Repeat exactly the lines that run from the start of the records below to the line with "Task: Expand the Department dropdown", including both of those lines but not the pictures.

*** Opening of INPUT RECORDS ***

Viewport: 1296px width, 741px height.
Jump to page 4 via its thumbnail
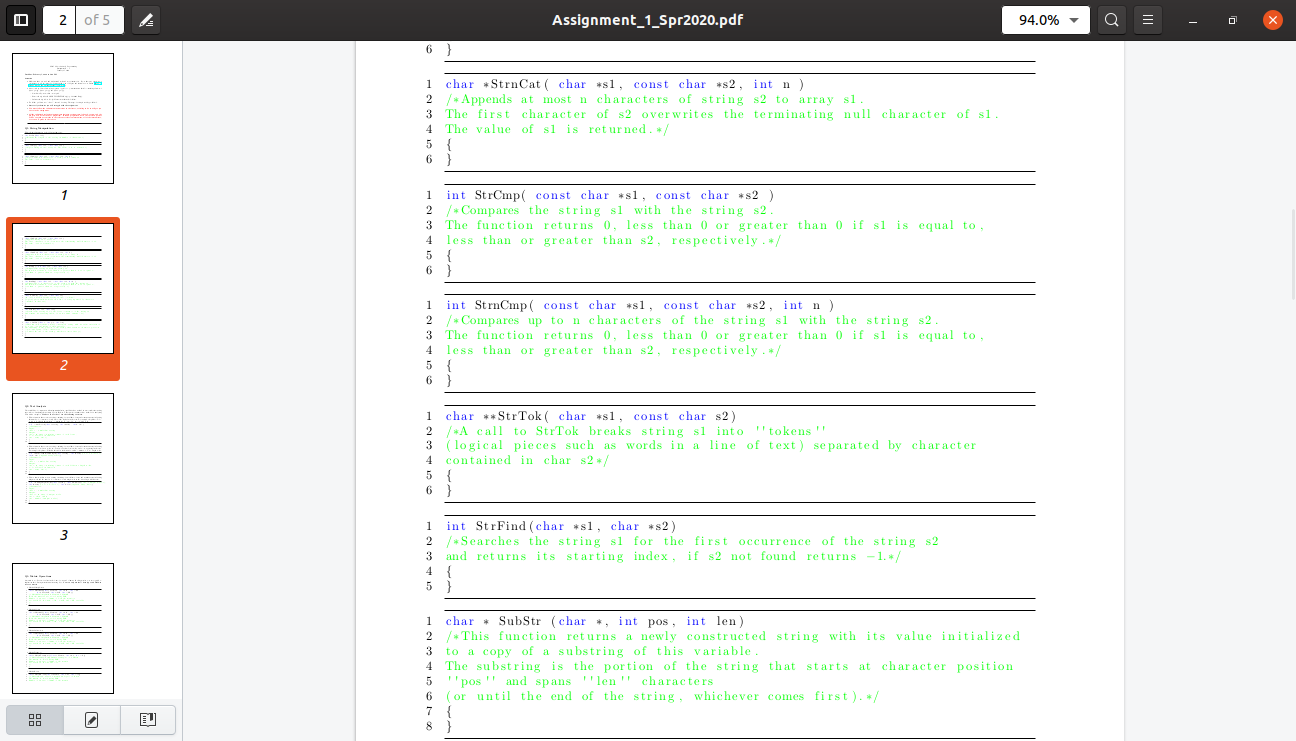coord(62,627)
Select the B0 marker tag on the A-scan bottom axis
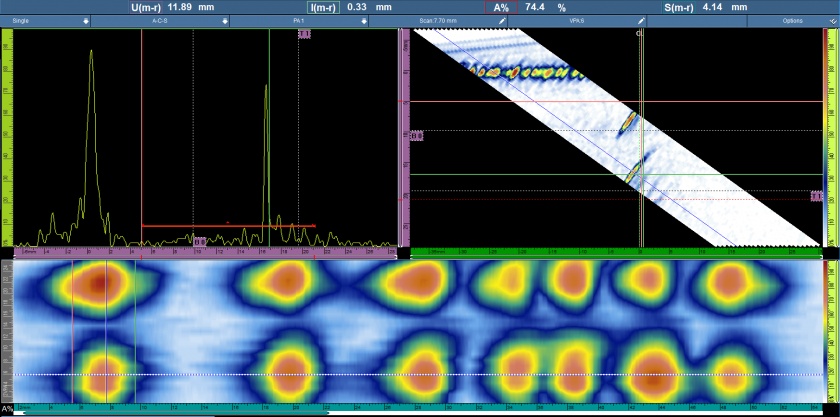The width and height of the screenshot is (840, 417). point(199,241)
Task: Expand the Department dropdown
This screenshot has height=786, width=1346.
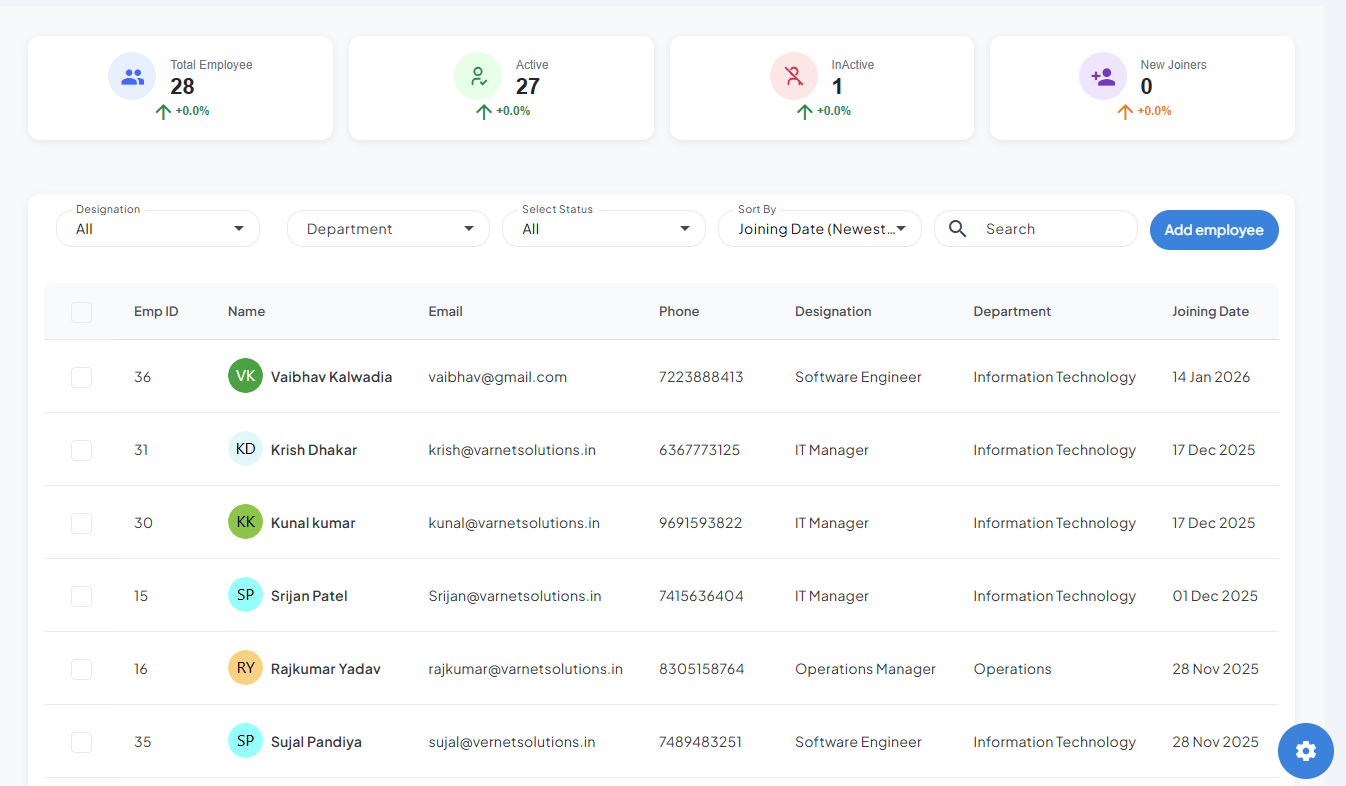Action: click(388, 229)
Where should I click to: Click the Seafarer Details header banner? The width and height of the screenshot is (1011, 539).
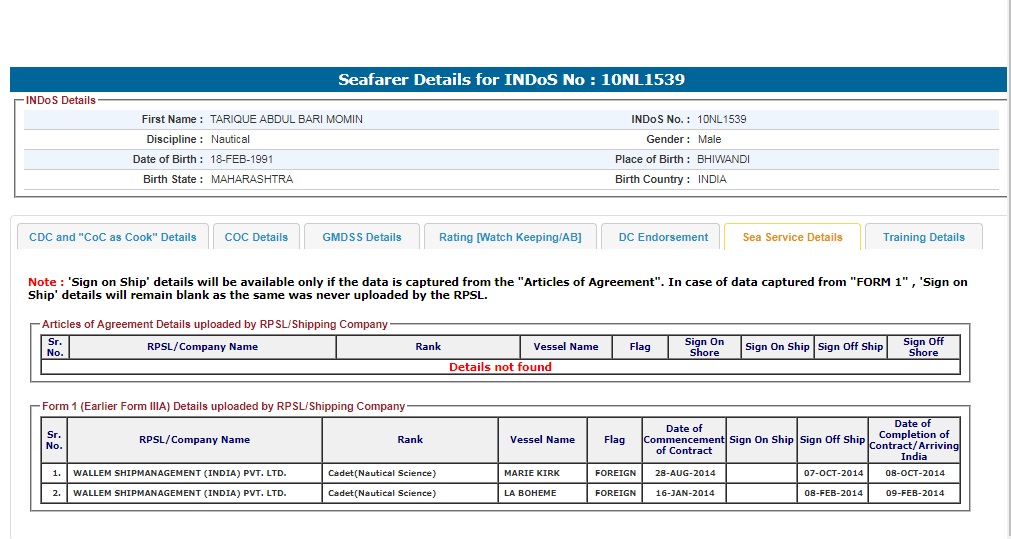click(510, 80)
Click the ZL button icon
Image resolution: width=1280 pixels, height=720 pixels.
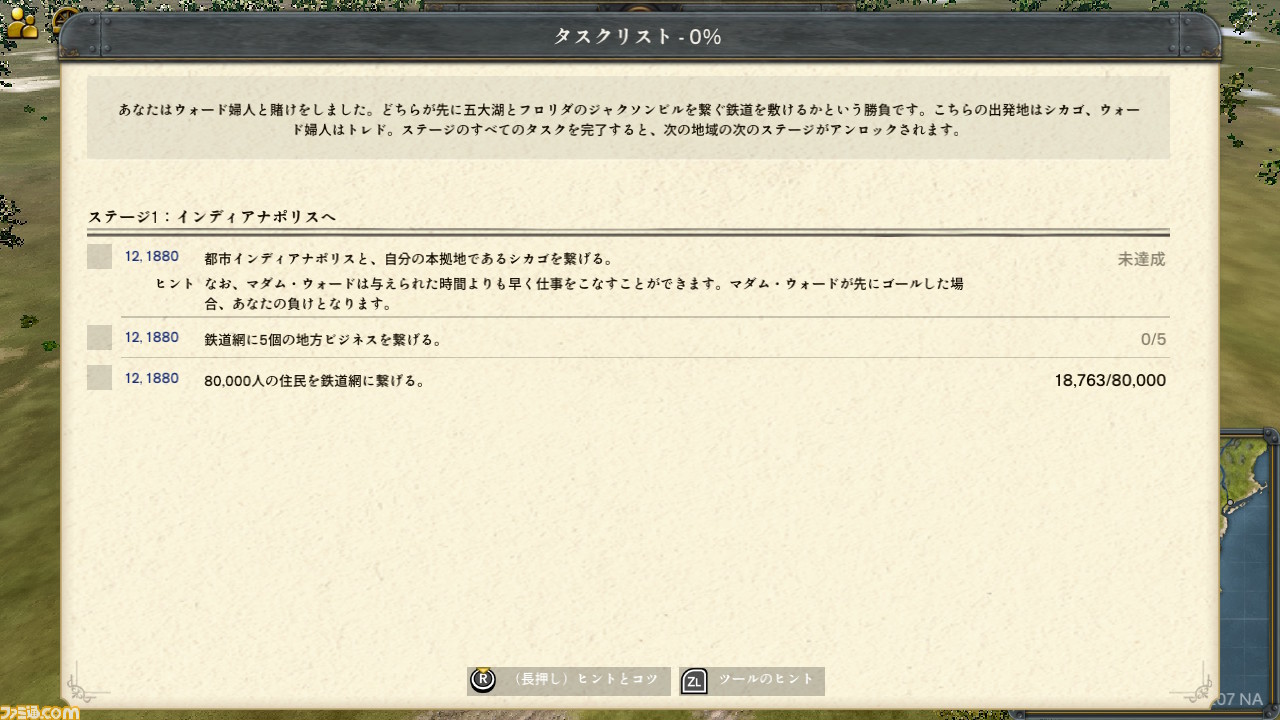pos(693,682)
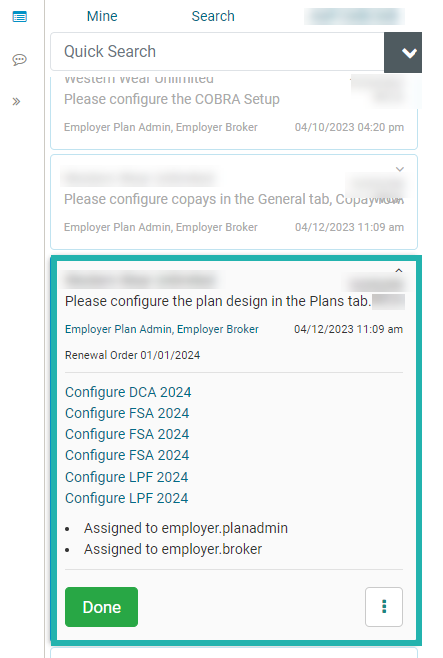Click Employer Plan Admin, Employer Broker link in selected card
Viewport: 443px width, 658px height.
pos(162,329)
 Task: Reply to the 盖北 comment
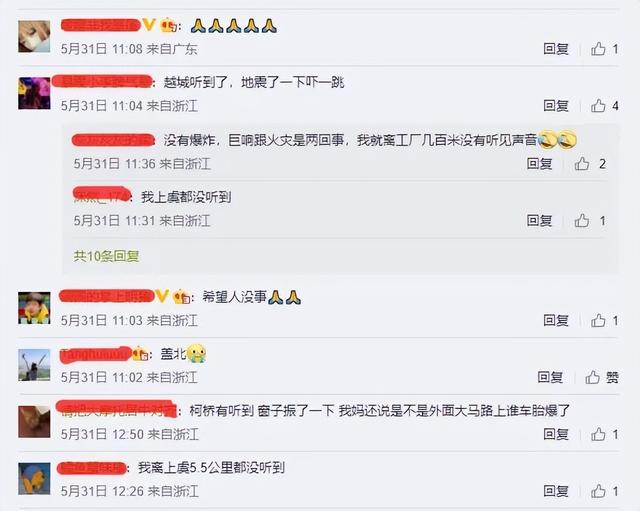tap(550, 377)
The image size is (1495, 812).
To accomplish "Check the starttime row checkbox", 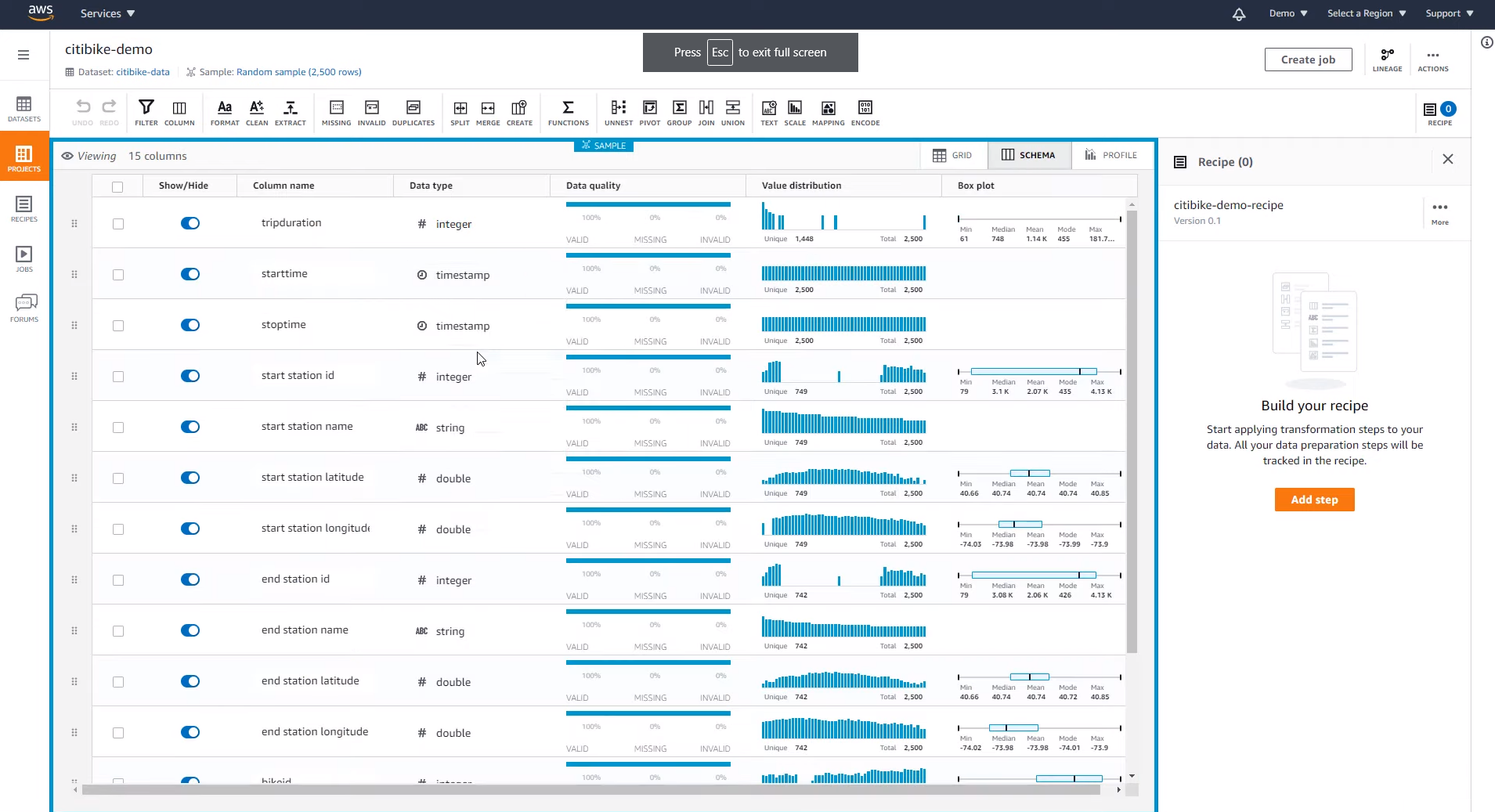I will coord(118,275).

*** Close of INPUT RECORDS ***

### [ANSWER SECTION]
Viewport: 1296px width, 741px height.
Jump to page 4 via its thumbnail
coord(62,627)
Select the B0 marker tag on the A-scan bottom axis
The width and height of the screenshot is (840, 417). point(199,241)
Task: Expand the Department dropdown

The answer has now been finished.